Until eventually nothing makes sense any more, and everything just turns into a big pile of awkwardness (“I dunno, everything just turned into a big pile of awkwardness”).

There’s really no reason to think this feeling is in any way new. And while I do suspect it’s slightly more common in some cultural contexts than others, I don’t see why it should be more common in English speaking countries than in Israel, for example. So what’s going on? Why is it still so popular in English, yet non-existent in at least one other language (and probably many more)?

I think the explanation would have something to do not with the existence of the feeling itself, but with the attention given to it. What is unique in the word ‘awkward’ is not the fact that it describes a certain experience; but that it turns it, very consciously and deliberately, into an on object of reflection. Basically, it allows us to talk about the feeling at length. To tell stories about it. To delve into it.

In other words, English speakers have been going through a process of fetishizing this uncomfortable experience now known as awkwardness. Searching for ‘awkward’ on google bring up the following results (I’m not including results from online dictionaries): A TV series actually named Awkward. A YouTube video entitled 18 Awkward Hairstyles That’ll Make You Smile. A radio program about Six awkward moments at Jay Z’s Tidal relaunch. A photo blog post entitled The most awkward hover hands in awkward dude history, and a website called Awkward Family Photos.

I see a pattern here. Do you? Awkward has become a form of entertainment.

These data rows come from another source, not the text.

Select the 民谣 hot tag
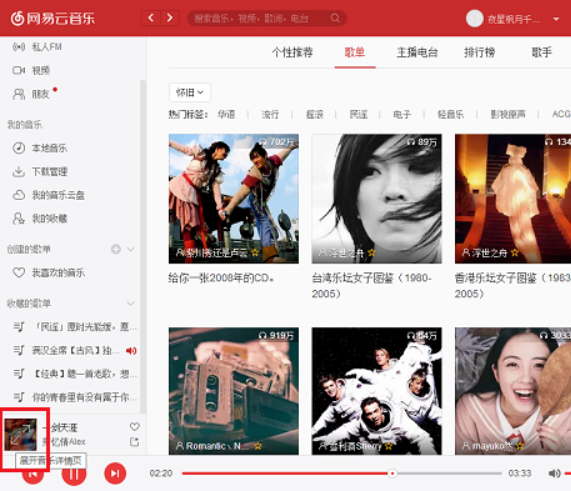Image resolution: width=571 pixels, height=491 pixels. point(358,114)
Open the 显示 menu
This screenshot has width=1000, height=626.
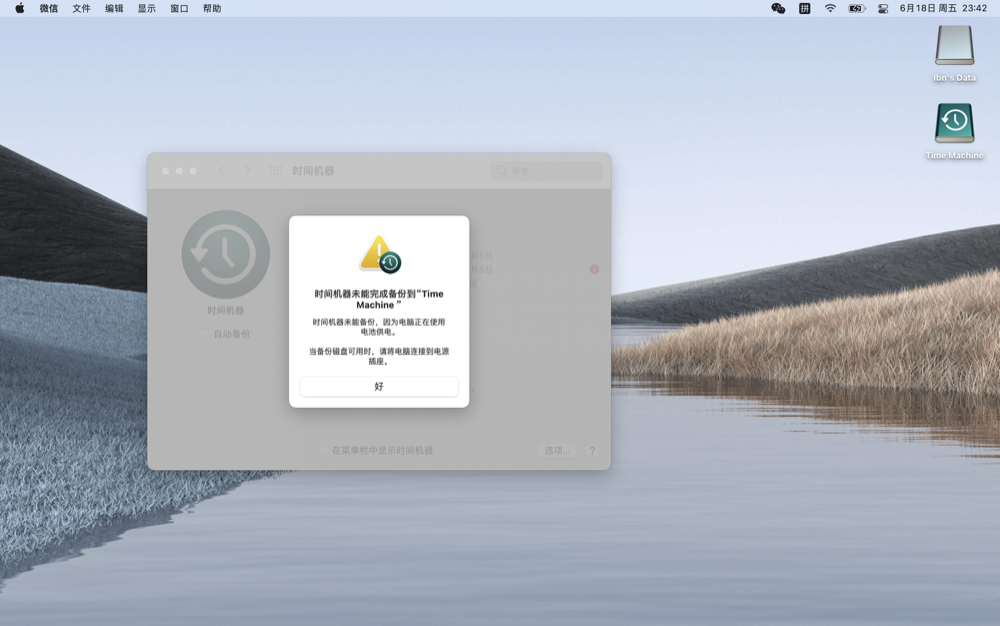(146, 8)
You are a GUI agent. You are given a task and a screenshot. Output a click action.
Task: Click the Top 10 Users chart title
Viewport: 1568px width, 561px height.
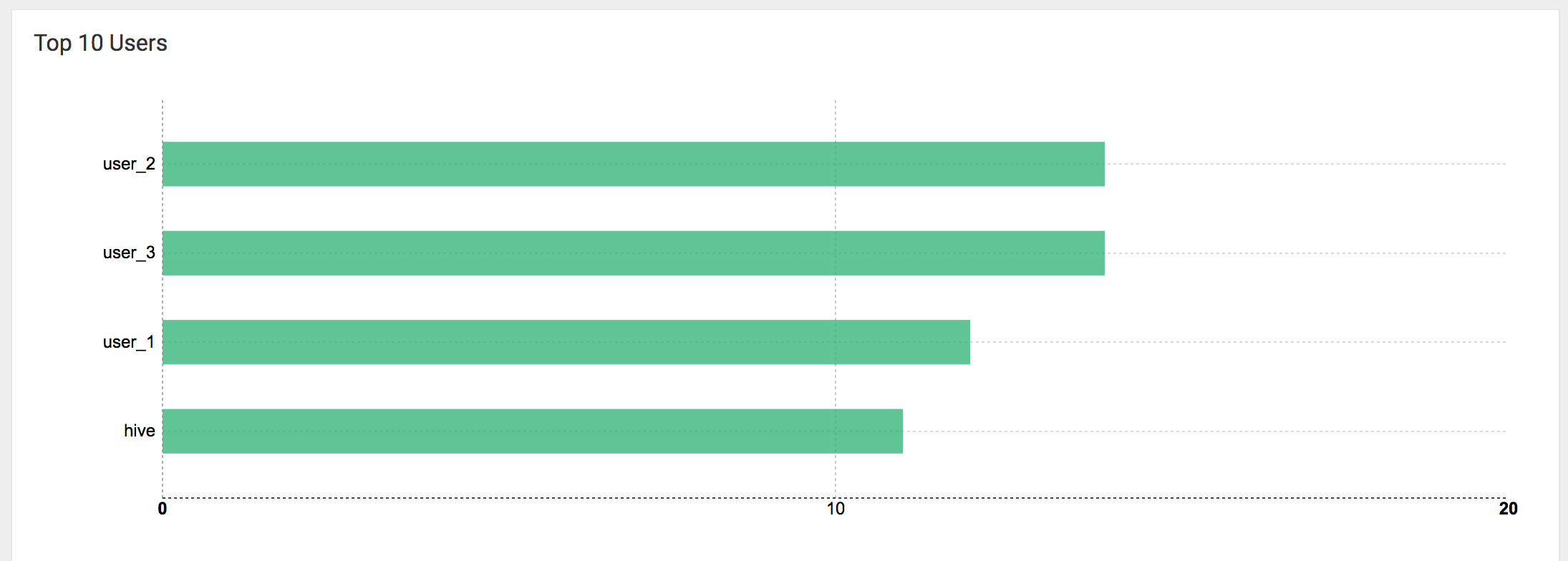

Certain TV shows have made noting socially awkward moments into an art form. Seinfeld is a classic example. But as much as its creators relished the humour in those moments, it was Larry David’s later project, Curb Your Enthusiasm, that really sunk its teeth into them. Some scenes in Curb literally make me cringe with discomfort. This happens especially when Larry David’s character disregards all the rules of appropriate social conduct. He knew this would have this effect, of course. That is what he was going for. And yet I love this show. As he hoped people would.

Awkwardness is mesmerising. It is entertaining. It is also, currently, marketable. We just can’t get enough.

So where does this take us? I’m not sure, to be honest. Maybe us English speakers have gotten so used to thinking deliberately and explicitly about the nuances of social interaction; while at the same time growing ever more sensitive to failures in that regard; that the concept of awkward just emerged to the A-List of popular words as a result.

And as always, between and betwixt emerging lay sensibilities, cowers the anthropologist in pursuit of even the vaguest of valuable propositions. I dunno. Whatever. God that’s awkward.